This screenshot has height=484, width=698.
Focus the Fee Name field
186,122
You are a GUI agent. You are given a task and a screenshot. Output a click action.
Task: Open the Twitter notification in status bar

# # #

▶ [WHAT YOU WILL DO] Every line of the listing is to be returned unchanged.

▶ [EXERCISE OUTPUT]
This screenshot has height=484, width=698.
Focus the Fee Name field
186,122
You are a GUI agent. You are given a task and a screenshot. Output a click action.
Task: Open the Twitter notification in status bar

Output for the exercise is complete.